October 23, 2006
Irish airline Aer Lingus's Employee Share Ownership Trust (ESOT) has exercised its right to buy more shares in the airline from the government, giving it a 12.58 percent stake, it was announced on Monday.
ESOT, which has yet to say whether it will back the EUR1.48 billion (USD$1.88 billion) takeover bid launched earlier this month by budget airline Ryanair, said in a stock exchange announcement it had bought an additional 15.5 million shares for 2.20 euros each.
Under the terms of an agreement with Ireland's finance minister, the price was the same as that at which Aer Lingus shares were listed late last month and well below Ryanair's surprise offer of 2.80 euros a share a few days after the stock market debut.
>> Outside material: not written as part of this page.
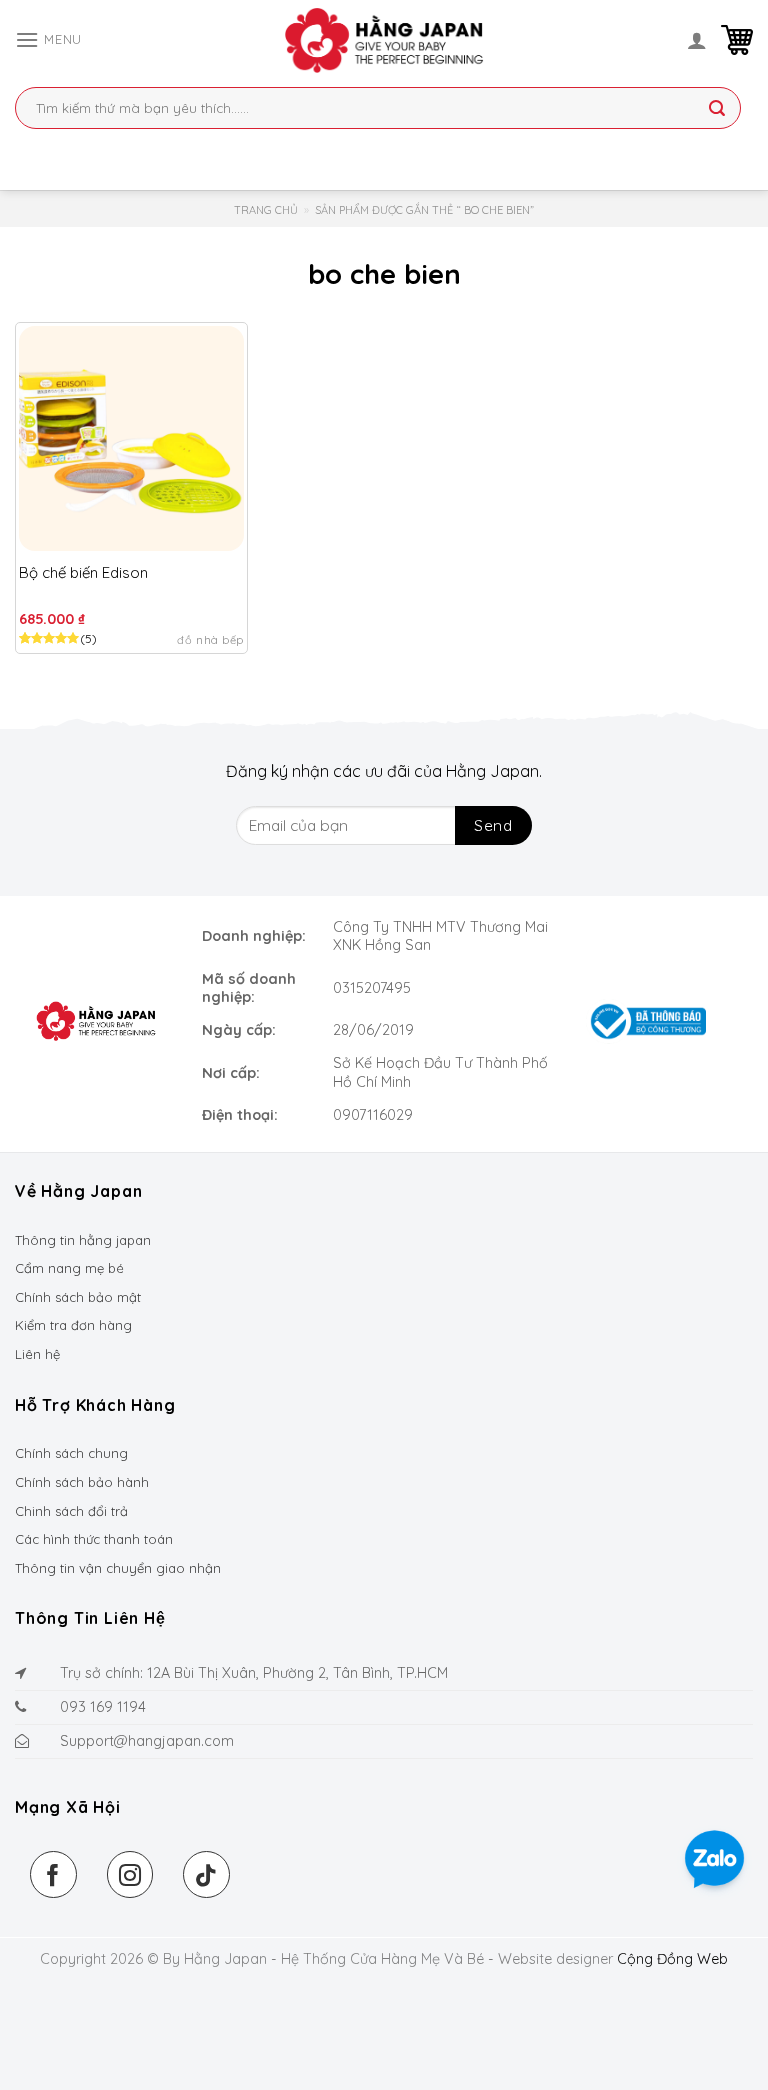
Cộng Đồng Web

Aer Lingus repeated on Monday its opposition to the offer after Ryanair sent out a document detailing its bid.
"The offer from Ryanair is without merit. It fails to recognize the unique position of the group's businesses," Aer Lingus Chairman John Sharman said in a statement.
"The offer also ignores the significant regulatory issues that a combination would face. A takeover by Ryanair, no matter how it is dressed up, would be bad for Aer Lingus, for its shareholders, for its employees and for consumers."
Ryanair believes the offer is generous enough to secure the 50.1 percent stake it is seeking for control of Aer Lingus and insists fares at the airline would fall under its control.
The Irish government, which confirmed its stake would fall to 25.35 percent following the sale to the ESOT, has said it will not sell its shares to Ryanair and unions also oppose a takeover.
Other opponents include Irish businessman Denis O'Brien who has built up a defensive holding of 2.1 percent while pilots at the carrier hold 2.3 percent.